Stored data entries
= = = = =
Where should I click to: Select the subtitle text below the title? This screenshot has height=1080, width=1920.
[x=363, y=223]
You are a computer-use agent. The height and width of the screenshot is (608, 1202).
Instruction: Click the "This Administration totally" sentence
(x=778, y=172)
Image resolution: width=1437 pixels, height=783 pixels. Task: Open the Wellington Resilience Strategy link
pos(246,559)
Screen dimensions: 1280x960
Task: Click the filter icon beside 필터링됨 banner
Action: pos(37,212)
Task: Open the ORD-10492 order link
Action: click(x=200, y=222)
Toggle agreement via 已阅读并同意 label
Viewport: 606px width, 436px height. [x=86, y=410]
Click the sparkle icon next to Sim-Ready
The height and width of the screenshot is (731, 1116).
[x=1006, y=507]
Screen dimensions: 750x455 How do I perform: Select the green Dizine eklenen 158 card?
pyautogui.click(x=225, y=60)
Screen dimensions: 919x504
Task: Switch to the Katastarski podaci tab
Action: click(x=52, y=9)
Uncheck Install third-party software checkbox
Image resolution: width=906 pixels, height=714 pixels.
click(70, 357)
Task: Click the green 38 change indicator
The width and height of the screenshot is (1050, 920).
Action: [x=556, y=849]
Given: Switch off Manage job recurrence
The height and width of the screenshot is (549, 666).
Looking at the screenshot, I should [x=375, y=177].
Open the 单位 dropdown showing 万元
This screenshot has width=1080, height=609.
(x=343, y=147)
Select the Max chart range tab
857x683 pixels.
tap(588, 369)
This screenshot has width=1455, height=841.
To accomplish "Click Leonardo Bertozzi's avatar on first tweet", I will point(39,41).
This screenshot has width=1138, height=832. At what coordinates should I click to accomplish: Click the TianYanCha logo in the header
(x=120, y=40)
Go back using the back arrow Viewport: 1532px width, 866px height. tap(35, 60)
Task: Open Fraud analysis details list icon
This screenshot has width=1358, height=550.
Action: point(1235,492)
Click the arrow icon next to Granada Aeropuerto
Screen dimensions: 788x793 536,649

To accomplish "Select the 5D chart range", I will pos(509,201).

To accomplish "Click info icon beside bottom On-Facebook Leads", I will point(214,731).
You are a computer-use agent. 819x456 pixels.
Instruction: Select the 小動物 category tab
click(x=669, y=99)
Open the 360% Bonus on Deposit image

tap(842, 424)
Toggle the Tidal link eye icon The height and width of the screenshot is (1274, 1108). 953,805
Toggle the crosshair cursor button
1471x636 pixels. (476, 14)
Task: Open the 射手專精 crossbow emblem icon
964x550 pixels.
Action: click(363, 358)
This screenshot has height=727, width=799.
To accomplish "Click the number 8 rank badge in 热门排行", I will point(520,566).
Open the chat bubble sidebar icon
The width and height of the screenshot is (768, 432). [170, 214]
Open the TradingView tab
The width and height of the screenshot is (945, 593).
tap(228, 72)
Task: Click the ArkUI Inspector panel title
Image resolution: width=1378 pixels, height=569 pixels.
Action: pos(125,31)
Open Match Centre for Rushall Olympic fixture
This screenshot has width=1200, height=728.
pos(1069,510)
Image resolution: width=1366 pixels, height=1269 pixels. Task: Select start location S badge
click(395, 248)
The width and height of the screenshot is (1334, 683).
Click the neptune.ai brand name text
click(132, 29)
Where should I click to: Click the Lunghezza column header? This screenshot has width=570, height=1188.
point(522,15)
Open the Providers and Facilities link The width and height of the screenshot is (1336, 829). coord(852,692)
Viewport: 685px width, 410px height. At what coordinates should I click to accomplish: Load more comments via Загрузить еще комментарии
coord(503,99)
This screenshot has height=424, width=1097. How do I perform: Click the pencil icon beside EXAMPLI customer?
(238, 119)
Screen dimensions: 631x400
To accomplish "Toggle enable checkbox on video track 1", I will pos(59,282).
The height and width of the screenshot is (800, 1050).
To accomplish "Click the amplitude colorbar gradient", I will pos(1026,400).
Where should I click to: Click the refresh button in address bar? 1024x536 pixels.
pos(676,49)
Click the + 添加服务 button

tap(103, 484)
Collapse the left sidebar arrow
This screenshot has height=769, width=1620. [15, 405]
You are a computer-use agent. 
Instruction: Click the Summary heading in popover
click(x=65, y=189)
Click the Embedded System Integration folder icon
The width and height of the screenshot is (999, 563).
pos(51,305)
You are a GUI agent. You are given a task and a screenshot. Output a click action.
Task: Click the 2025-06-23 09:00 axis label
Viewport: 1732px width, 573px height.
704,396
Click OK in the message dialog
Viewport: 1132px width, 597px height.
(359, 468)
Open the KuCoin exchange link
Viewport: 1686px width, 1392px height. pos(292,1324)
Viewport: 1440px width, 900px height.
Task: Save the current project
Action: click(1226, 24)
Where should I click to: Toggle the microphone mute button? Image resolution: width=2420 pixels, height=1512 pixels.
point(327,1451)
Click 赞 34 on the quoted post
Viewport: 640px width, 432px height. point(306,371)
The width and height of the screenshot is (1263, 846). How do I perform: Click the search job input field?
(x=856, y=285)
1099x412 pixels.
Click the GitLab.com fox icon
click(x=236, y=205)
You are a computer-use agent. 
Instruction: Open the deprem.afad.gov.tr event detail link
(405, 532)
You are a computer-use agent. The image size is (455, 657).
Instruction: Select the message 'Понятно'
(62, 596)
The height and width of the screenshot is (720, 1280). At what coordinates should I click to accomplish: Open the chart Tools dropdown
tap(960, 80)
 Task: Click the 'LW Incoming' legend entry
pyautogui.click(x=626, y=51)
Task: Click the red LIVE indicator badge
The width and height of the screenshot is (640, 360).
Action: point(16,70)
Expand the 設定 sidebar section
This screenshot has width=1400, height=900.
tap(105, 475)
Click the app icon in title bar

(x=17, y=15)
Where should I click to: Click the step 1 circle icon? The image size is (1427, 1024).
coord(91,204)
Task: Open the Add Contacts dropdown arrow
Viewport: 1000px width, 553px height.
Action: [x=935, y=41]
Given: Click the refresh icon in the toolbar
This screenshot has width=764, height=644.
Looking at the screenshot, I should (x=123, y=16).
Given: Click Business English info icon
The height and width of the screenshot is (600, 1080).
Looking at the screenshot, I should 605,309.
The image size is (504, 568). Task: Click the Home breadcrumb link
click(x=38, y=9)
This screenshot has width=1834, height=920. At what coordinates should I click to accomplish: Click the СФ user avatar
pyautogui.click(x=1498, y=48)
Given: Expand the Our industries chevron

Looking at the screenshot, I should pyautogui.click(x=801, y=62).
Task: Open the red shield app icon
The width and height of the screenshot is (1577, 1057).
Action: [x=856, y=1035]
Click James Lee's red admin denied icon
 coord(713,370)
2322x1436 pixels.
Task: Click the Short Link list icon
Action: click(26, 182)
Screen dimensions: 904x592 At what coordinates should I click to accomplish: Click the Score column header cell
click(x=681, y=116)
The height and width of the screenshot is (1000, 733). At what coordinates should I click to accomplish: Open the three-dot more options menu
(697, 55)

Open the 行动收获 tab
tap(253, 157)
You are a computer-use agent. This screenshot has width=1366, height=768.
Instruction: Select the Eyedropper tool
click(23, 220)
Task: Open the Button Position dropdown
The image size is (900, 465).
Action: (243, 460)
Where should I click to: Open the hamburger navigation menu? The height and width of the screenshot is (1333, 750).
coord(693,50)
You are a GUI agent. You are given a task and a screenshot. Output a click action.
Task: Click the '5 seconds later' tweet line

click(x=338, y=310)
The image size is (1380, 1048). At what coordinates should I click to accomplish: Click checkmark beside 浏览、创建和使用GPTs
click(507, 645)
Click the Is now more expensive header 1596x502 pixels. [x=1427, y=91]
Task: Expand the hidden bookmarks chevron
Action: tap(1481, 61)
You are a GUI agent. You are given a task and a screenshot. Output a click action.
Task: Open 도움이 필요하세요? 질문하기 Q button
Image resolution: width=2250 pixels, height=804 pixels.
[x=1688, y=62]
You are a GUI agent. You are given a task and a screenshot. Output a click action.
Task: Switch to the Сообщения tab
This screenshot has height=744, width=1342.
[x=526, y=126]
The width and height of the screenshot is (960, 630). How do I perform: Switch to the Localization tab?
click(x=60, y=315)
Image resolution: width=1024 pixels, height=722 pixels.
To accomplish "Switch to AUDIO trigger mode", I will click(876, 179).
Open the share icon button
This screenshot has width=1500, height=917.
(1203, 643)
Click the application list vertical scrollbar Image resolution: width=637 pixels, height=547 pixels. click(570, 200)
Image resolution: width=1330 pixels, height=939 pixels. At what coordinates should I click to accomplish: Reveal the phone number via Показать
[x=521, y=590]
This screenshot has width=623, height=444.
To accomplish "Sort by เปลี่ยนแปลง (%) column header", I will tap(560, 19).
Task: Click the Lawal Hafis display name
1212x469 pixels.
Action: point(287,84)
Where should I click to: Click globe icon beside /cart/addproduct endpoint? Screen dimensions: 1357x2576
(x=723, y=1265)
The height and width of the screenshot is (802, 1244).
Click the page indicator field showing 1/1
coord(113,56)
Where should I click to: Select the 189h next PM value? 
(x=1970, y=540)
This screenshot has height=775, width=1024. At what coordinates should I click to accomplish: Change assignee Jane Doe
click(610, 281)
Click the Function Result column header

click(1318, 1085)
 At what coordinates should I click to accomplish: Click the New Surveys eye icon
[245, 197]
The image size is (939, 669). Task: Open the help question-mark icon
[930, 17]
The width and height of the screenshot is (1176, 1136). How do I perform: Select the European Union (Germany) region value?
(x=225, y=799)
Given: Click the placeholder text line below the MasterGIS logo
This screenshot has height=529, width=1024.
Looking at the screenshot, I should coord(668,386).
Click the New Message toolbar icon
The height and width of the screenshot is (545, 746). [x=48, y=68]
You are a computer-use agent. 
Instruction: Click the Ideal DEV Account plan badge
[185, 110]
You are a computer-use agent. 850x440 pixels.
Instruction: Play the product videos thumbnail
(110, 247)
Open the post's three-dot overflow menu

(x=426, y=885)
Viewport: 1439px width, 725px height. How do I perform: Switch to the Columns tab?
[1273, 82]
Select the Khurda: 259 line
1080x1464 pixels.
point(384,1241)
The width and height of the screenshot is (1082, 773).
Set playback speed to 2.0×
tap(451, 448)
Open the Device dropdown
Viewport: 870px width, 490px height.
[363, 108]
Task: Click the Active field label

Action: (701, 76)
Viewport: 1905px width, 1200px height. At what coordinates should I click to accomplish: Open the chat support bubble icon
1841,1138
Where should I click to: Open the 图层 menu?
= = = = =
WHAT THE EXERCISE ASKS
In the records above, find each line that mentions the word "range", and copy it.

FINISHED EXERCISE
Select the Max chart range tab
To accomplish "Select the 5D chart range", I will pos(509,201).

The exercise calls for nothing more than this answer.